REQUIREMENT 1: In the article on workplace stress, rewrite the paragraph beginning "MIND also points out" more briefly, keeping its main facts.
REQUIREMENT 2: Swap "survey" for "study" in the article on workplace stress, starting with "A report from" and going on through "private sector employers.".

Stress costs the UK economy 10 per cent of its Gross National Product, a new report claims. Yet fewer than one in 10 companies have policies in place to tackle the problem.
A report from mental health charity MIND has found that almost 13 million working days a year are lost to stress in Britain - thirty times as many days as are lost in industrial disputes.
Workplace stress is now estimated to be the biggest occupational health problem in the UK after musculoskeletal disorders, with one in five people claiming that they find their work "very" or "extremely" stressful.
The survey found the most stressful jobs are teaching, social work, call centre work, prison officers and the police and notes that in the public sector, 64 almost two-thirds of employers were concerned about overwork or stress at work, compared to half of private sector employers.
However as the report acknowledges, this should not necessarily be sued to excuse the fact that public sector employees take an average of three days more sick leave than their private sector counterparts.
"This imbalance could be due in some measure to the fact that the culture within the public sector is more accepting of higher sickness absence rates relative to the private sector," the report says.
However, as research carried out in Finland in 2003 found, male workers classed as having low justice in 'decision making procedures' had a 41 per cent higher risk of sickness absence than their 'high justice' equivalents.
MIND also points out that a recent CBI survey of over 800 companies found that while 98 per cent said mental health should be a company concern, fewer than one in ten had an official policy on mental health.
Richard Brook, the chief executive of MIND, said: "Employers cannot afford to ignore the ever-increasing levels of occupational stress and the long-hours culture of working Britain.
"We urge more understanding of stress and mental health problems in the workplace. Today's competitive and pressured work environments can make it difficult for people to disclose their problems."
Sources of stress cited in the report included poor working conditions, relationships at work, an unclear role in the organisation, long hours, lack of job security, organisational climate, and a general mismatch between and individual's personality type and the requirements of their job.
But others are less convinced by MIND's arguments, claiming that many claims of stress-related illness are more symptomatic of Britain's "sickie culture" and that GPs are far too likely to accept patient's claims of stress without question.
Ruth Lea from the Centre for Policy Studies think-tank said last month that the workplace was increasingly getting the blame for problems in other aspects of people's lives.
"We all accept that to some extent people have stress," she said. "But sometimes stress in people's lives tends to get focused on the workplace. Frequently it's not work issues that cause the stress," she said.
"There's a difference between stress and pressure. Because stress has become more acceptable it's become the new backache."
It's become acceptable, almost traditional, to talk about stress in the workplace," she added. "Ten or 20 years ago people didn't use the term at all, they would say, 'Frankly, what do you expect?'.
"There's a difference between stress and pressure.
"Because stress has become more acceptable it's become the new backache. People say, 'Sorry, I've got stress'."
And while long hours are frequently cited as a cause of stress, research published last week by the Chartered Institute of Personnel and Development found that more than three quarters of those who work longer than 48 hours a week do so because they want to, not because they are forced to.
Nevertheless, MIND insists that workplace stress has reached almost "endemic proportions" and says that employers cannot afford to ignore it any longer.
Conversely, as a Confederation of British Industry spokesman said: "One person's stress is another person's job satisfaction."

(Collected data)
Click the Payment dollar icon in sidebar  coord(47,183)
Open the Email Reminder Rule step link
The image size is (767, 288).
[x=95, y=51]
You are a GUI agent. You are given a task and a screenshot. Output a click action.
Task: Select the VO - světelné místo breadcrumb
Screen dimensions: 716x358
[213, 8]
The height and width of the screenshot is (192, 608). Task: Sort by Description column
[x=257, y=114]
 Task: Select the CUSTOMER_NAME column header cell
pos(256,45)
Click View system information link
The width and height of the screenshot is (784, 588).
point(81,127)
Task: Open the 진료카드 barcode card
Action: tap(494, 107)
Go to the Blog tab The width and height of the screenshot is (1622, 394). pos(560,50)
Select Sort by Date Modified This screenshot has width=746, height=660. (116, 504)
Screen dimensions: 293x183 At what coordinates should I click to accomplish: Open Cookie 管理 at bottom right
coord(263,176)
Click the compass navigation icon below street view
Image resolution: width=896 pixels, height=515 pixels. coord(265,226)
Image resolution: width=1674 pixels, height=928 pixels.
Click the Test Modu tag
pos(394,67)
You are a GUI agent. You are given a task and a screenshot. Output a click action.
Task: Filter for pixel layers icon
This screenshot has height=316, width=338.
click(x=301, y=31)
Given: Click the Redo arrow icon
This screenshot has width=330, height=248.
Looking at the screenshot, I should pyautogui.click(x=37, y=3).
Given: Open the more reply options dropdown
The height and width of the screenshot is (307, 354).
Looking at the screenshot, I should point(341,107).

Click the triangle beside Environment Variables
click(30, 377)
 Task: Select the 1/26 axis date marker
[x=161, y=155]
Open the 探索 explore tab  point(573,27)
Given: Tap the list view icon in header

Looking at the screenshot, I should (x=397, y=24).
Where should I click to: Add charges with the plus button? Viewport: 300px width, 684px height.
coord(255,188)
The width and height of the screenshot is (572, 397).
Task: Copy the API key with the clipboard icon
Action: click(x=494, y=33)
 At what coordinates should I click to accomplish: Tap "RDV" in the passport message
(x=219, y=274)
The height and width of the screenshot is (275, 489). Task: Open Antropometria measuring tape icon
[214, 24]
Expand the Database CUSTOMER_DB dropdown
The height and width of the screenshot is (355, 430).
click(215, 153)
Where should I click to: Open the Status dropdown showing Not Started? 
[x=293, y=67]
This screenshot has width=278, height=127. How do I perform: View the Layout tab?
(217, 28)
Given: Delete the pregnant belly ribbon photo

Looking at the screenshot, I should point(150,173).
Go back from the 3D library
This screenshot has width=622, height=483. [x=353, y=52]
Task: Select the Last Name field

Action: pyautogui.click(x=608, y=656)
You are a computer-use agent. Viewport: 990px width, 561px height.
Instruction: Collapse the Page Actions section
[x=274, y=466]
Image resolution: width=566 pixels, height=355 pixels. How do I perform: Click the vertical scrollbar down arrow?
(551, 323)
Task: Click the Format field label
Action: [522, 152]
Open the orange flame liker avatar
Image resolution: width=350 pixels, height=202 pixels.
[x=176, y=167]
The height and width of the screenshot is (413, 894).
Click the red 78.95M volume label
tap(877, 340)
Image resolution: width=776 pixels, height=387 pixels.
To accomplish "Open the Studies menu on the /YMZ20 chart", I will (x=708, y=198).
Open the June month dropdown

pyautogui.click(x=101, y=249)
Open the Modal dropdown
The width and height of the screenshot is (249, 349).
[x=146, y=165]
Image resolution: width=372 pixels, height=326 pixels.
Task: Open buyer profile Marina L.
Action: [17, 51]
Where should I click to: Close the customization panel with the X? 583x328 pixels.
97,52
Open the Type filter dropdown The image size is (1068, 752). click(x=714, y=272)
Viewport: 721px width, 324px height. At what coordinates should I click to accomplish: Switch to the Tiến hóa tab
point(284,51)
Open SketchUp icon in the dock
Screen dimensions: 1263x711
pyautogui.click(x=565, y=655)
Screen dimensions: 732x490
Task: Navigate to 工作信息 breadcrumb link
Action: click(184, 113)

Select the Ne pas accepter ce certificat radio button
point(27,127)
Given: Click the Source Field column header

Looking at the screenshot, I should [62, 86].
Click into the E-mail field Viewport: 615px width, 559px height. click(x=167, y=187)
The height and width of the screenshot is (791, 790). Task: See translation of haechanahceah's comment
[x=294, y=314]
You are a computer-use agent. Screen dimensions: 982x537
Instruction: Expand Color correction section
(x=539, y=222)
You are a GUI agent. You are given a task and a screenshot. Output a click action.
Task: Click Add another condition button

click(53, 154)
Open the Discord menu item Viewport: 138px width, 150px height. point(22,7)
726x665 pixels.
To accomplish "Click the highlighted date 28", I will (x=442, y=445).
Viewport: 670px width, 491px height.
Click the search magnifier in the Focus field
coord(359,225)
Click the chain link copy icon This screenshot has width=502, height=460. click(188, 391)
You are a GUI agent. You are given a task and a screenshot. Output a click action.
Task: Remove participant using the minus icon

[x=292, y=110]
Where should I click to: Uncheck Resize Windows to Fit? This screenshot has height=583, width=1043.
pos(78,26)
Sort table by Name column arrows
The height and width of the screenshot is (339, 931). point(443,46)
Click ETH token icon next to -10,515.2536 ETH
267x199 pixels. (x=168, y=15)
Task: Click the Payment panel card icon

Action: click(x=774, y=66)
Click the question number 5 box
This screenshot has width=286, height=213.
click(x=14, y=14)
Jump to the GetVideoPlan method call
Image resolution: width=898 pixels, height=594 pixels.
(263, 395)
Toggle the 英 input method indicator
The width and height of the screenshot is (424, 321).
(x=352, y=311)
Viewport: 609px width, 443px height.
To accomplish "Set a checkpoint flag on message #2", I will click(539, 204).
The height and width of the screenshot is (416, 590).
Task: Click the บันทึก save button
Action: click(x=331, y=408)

TASK SOLUTION 1: MIND cites a recent CBI survey of over 800 companies: 98 per cent said mental health should be a company concern, yet fewer than one in ten had an official mental health policy.

TASK SOLUTION 2:
A report from mental health charity MIND has found that almost 13 million working days a year are lost to stress in Britain - thirty times as many days as are lost in industrial disputes.
Workplace stress is now estimated to be the biggest occupational health problem in the UK after musculoskeletal disorders, with one in five people claiming that they find their work "very" or "extremely" stressful.
The study found the most stressful jobs are teaching, social work, call centre work, prison officers and the police and notes that in the public sector, 64 almost two-thirds of employers were concerned about overwork or stress at work, compared to half of private sector employers.